In the article on brain training and over-50s mental health, which two diseases are named as among the biggest issues?

_SUPPLIED PASSAGE:_
********************

Why You Should Invest in Brain Training Now for Your Long Term Mental Health – Over 50s Mental Health
When it comes to over 50s mental health, brain training really can help.
We’ve all experienced it – walking into the kitchen to get something only to become rooted to the spot while we desperately wrack our brains trying to remember what it was.
Is it just one of those things, or is it a subtle sign of a more serious decline in what’s known as cognitive ability? The overwhelming probability is that it really is just one of those things. But it does highlight a secondary issue which arises out of this single event. We all think “Why is my mind now so absent”.
Cognitive ability does decline with age. It’s an inescapable fact that as we get older we forget things and the thought process slows down. But that does not necessarily signal or predict the onset of some of the more serious diseases related to mental capacity. Such as dementia or Alzheimer’s Disease, to name just two, which are two of the biggest issues with over 50s mental health.
Experimental evidence is emerging which shows there are two strategies we use which support our mental capabilities as we age well into our sixties, seventies and beyond.
The good news? Those two strategies are free, easy to start and can be fun. And the sooner introduce them into our daily lives the greater the chances of arresting the rate at which our mental capabilities decline with age.

********************

_SUPPLIED MATERIAL:_
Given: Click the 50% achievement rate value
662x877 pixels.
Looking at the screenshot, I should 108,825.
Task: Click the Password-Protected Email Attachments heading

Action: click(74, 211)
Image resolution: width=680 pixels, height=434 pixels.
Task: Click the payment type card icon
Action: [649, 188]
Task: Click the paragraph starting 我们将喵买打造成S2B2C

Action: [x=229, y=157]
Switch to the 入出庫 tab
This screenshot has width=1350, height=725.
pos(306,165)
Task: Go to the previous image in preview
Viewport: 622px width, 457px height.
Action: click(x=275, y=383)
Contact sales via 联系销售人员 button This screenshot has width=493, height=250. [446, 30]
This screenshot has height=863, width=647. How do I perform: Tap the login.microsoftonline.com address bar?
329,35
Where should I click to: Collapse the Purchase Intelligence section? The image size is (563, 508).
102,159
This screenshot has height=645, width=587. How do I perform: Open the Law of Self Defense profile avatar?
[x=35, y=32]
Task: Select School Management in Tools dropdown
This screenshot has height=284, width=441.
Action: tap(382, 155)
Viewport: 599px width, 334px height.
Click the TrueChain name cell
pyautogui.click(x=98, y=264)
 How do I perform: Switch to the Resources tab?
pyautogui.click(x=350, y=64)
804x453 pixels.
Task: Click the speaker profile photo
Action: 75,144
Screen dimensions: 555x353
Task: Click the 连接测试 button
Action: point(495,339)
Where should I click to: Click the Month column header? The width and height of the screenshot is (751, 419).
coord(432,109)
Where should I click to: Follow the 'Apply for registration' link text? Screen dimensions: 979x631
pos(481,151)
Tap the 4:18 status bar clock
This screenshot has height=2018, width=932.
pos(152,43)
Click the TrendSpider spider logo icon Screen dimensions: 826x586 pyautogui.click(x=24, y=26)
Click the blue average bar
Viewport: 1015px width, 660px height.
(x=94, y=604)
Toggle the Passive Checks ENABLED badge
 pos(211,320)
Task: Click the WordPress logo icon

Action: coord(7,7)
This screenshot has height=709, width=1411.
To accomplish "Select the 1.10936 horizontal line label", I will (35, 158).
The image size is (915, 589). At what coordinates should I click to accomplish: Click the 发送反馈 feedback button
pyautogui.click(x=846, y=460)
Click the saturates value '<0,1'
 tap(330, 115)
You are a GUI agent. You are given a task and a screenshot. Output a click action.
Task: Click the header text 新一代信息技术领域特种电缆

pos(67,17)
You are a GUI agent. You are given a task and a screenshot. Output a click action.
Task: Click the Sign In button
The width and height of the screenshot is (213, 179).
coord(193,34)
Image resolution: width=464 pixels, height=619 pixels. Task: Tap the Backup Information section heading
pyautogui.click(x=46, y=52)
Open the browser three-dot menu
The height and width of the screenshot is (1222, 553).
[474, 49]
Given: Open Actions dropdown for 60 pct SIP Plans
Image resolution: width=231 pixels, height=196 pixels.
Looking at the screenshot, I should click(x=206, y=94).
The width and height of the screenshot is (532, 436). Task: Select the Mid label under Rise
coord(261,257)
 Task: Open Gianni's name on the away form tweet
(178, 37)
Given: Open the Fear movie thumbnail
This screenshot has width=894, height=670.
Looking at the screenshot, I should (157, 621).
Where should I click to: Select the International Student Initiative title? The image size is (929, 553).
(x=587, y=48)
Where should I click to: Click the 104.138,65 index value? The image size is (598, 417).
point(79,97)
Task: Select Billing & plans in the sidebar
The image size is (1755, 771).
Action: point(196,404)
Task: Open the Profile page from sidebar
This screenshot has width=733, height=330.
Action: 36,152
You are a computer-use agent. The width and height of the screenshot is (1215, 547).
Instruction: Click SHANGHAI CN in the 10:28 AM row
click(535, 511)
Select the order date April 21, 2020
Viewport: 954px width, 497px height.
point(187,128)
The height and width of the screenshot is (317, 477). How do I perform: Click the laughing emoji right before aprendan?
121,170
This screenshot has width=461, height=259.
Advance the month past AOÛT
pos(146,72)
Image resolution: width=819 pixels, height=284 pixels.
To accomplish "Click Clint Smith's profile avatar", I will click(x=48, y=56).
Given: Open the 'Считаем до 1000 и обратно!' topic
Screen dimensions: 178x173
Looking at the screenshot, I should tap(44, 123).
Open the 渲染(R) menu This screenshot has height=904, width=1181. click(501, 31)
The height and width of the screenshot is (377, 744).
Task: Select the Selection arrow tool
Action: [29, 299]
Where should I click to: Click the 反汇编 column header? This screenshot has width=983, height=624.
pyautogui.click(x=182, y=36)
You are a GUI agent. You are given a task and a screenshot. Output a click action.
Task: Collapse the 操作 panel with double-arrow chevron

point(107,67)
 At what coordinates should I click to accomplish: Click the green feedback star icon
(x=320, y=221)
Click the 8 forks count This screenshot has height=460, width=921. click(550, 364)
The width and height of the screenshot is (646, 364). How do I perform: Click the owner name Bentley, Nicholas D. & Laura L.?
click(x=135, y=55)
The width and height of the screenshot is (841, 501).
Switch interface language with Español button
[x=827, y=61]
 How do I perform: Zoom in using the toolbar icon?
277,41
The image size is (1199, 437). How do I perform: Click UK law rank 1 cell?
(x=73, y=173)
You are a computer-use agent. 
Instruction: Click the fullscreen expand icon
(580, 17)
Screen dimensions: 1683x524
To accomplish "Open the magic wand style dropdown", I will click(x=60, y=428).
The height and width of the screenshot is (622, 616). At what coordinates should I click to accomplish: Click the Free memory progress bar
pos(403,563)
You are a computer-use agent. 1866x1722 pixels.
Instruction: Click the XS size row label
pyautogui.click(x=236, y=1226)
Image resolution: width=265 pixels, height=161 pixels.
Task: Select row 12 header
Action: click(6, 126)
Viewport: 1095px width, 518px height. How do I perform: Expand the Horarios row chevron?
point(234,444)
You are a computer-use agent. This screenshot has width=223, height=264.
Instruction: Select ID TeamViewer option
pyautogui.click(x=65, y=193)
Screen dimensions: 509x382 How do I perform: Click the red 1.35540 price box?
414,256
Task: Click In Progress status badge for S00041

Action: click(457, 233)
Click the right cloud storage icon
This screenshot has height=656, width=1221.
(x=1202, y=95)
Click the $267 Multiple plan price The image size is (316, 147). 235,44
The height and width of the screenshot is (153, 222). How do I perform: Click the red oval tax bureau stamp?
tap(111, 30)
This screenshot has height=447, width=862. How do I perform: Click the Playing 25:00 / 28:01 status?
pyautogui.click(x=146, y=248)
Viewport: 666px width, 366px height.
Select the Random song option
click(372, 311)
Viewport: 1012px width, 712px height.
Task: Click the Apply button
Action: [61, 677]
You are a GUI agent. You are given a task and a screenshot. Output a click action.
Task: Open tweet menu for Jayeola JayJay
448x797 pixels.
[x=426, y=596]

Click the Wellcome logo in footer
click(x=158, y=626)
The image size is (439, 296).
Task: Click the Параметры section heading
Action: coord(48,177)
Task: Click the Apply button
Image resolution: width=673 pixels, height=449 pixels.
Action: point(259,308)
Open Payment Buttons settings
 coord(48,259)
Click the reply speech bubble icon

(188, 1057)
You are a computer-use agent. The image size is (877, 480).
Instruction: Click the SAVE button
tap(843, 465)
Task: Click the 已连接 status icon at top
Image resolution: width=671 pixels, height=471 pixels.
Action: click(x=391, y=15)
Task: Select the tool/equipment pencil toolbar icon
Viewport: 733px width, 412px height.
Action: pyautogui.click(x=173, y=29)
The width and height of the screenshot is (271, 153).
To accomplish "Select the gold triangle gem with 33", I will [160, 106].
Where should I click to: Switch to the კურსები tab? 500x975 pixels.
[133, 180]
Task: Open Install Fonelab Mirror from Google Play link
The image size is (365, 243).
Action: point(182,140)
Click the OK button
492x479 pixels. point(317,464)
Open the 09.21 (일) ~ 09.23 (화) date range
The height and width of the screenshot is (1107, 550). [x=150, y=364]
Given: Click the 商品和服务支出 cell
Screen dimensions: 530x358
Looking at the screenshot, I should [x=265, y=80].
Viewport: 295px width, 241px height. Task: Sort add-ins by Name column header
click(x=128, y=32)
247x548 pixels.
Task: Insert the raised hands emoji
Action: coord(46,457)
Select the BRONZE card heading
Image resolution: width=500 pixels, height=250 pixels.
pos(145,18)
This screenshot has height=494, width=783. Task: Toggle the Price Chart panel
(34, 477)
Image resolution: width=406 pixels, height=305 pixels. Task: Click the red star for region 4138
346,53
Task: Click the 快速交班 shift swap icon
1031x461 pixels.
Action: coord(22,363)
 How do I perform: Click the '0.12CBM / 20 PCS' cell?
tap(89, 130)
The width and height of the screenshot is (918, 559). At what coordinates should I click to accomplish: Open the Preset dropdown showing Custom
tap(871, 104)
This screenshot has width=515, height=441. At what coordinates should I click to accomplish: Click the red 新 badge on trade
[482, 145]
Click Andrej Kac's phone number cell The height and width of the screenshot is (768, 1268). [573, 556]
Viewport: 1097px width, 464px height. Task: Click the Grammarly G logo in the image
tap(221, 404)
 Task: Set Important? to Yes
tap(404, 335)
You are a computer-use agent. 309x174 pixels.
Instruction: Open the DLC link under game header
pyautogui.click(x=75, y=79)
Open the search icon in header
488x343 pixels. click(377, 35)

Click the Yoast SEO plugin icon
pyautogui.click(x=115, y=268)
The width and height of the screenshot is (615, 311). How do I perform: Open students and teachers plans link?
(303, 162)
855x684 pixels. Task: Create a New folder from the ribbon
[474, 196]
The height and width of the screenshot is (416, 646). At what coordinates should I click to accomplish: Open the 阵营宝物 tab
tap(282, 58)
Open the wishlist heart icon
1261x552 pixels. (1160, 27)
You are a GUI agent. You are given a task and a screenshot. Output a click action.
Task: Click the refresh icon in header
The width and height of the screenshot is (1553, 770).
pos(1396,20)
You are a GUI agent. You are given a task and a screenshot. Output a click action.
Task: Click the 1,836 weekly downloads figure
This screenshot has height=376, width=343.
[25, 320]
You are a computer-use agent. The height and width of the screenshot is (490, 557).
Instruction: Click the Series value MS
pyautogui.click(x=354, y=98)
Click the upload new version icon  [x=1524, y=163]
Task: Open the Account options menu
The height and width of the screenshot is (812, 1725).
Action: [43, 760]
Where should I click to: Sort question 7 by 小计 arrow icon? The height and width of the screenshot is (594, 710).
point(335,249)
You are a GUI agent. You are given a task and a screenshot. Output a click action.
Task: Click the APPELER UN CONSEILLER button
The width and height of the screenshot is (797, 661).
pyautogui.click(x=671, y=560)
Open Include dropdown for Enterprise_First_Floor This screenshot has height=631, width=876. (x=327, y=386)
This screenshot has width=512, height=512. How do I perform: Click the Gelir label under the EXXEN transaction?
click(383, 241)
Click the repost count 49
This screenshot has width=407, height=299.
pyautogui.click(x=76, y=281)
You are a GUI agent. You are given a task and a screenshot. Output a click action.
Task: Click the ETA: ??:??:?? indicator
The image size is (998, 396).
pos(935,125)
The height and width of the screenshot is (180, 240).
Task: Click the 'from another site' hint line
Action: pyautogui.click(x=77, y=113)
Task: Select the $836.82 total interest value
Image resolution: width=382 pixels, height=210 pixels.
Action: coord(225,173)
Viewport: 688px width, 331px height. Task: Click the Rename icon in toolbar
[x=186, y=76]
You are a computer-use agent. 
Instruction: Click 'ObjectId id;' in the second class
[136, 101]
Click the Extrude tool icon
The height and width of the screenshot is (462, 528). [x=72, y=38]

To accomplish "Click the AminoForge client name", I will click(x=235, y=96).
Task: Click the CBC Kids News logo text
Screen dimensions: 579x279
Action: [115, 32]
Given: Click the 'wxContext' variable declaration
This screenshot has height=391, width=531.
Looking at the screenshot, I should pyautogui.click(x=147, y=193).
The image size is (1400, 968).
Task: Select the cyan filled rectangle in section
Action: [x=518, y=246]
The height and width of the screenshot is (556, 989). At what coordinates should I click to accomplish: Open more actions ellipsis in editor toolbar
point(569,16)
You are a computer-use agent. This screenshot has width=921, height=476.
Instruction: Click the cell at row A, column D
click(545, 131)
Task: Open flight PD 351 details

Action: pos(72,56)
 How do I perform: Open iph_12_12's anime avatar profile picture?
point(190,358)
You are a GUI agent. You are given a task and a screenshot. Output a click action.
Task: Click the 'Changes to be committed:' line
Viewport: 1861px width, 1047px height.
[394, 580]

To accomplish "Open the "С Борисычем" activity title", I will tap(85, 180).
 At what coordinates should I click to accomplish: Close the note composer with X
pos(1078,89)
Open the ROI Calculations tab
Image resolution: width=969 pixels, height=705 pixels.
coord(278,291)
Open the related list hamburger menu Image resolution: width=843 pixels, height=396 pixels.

********************

_PROBLEM SOLUTION:_
Dementia and Alzheimer's Disease.